Alberta Duvernay shale play awaits drilling

Feb. 10, 2011
West-central Alberta is the site of a spirited land play for rights to liquids-rich potential in the Devonian Duvernay shale.

By OGJ editors
HOUSTON, Feb. 10
-- West-central Alberta is the site of a spirited land play for rights to liquids-rich potential in the Devonian Duvernay shale.

Industry’s first Duvernay horizontal well, operated by Celtic Exploration Ltd. last fall in the Kaybob area 150 miles northwest of Edmonton, flowed at a rate of 2.1 MMcfd of gas with 56° gravity condensate from a 1,787-m lateral at 3,300 m true vertical depth. Partner Yoho Resources Inc. said the well was expected to yield 75 bbl/MMcf of total liquids including the free condensate.

Mechanical problems prevented seven of the 13 planned frac stages at the well in 15-33-060-20w5. Yoho sees midcase well costs of $8-9 million excluding tie-in with ample room for improvement in cost per frac stage, initial potential, and ultimate recovery.

Celtic, Yoho, and Trilogy Energy Corp. spudded a second horizontal well, and Yoho plans to earn up to 20 more sections at Kaybob by drilling two vertical wells, boosting its stake to nearly 49 (17 net) sections. The wells spudded in December 2010 and January 2011.

Yoho sees 80-105 bcf/sq mile of gas in place in shale 130-180 ft thick with 7.1% average effective porosity and 1-4% total organic carbon.

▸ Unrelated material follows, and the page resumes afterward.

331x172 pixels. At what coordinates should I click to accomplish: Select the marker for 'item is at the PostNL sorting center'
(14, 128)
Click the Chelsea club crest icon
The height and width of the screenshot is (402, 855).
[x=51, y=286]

Encana Corp. and Chevron Corp. both revealed large positions in the Duvernay play this week. Encana has 2011 plans to further evaluate the play, which it said has demonstrated “significant liquids potential.” Chevron said it accumulated 200,000 acres in play at a reasonable entry price.

Other independents that hold Duvernay acreage include Mooncor Oil & Gas Corp., Galleon Energy Inc., Orleans Energy Ltd., and Delphi Energy Corp., which has a large position in the Sturgeon Lake area. Another is Trilogy, a 2005 spinout from Paramount Resources Corp. Trilogy is developing the Montney and other tight sand formations at Kaybob.

Trilogy noted that the Duvernay formation is the basinal equivalent to the Lower Leduc reefs in central Alberta and is believed to be stratigraphically equivalent to the Muskwa shale that is being exploited in northeastern British Columbia. It said the Duvernay is considered to be the source rock for the Devonian oil and gas pools in central Alberta.

The Duvernay is among the shale formations targeted in an Alberta Energy Resources Conservation Board 2-year, $2 million resource assessment. The Alberta government has reduced royalty rates for shale gas wells.